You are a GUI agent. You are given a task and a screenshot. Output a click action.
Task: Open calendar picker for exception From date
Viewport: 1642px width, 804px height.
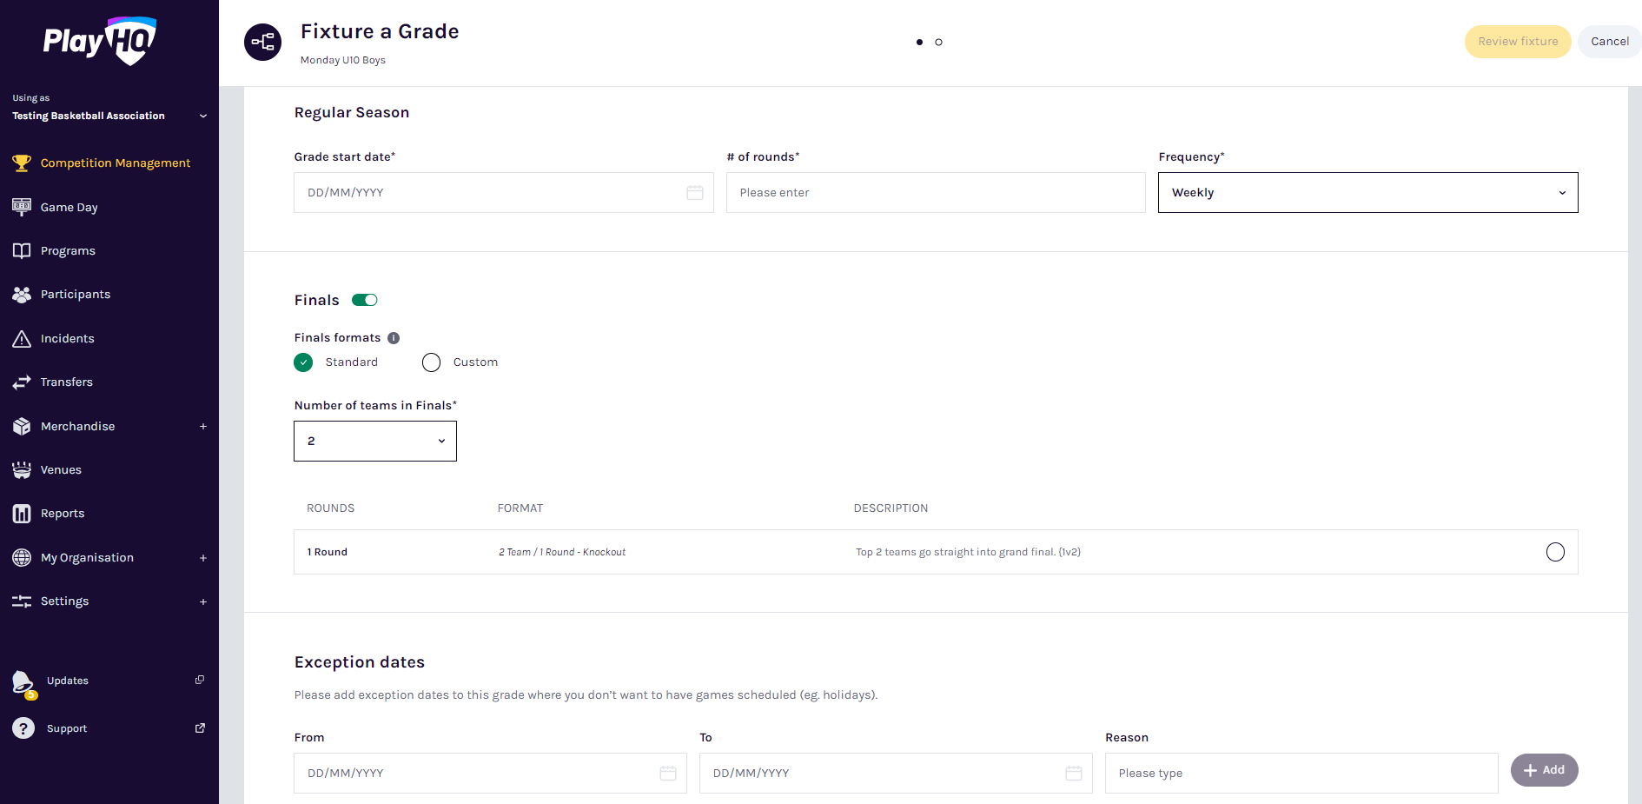coord(667,774)
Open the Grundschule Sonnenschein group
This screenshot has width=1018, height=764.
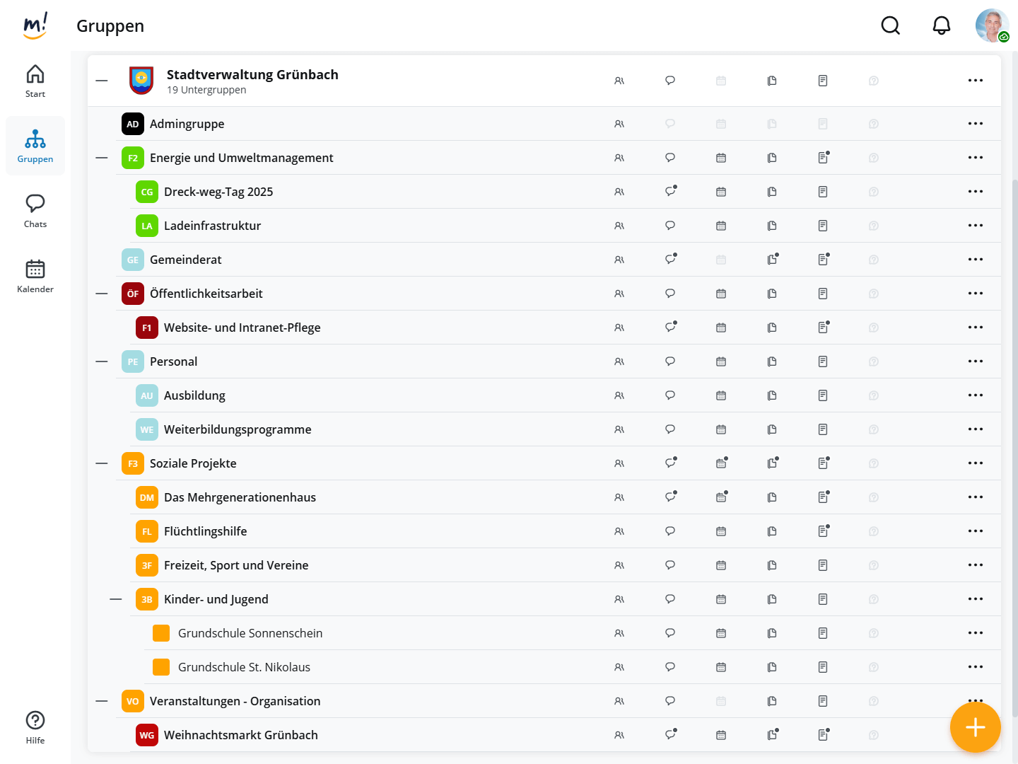(250, 633)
= = = =
■ Assignment:
Work out how many lines of the listing above include "Open". Answer with the number and nothing more.

■ Response area:
2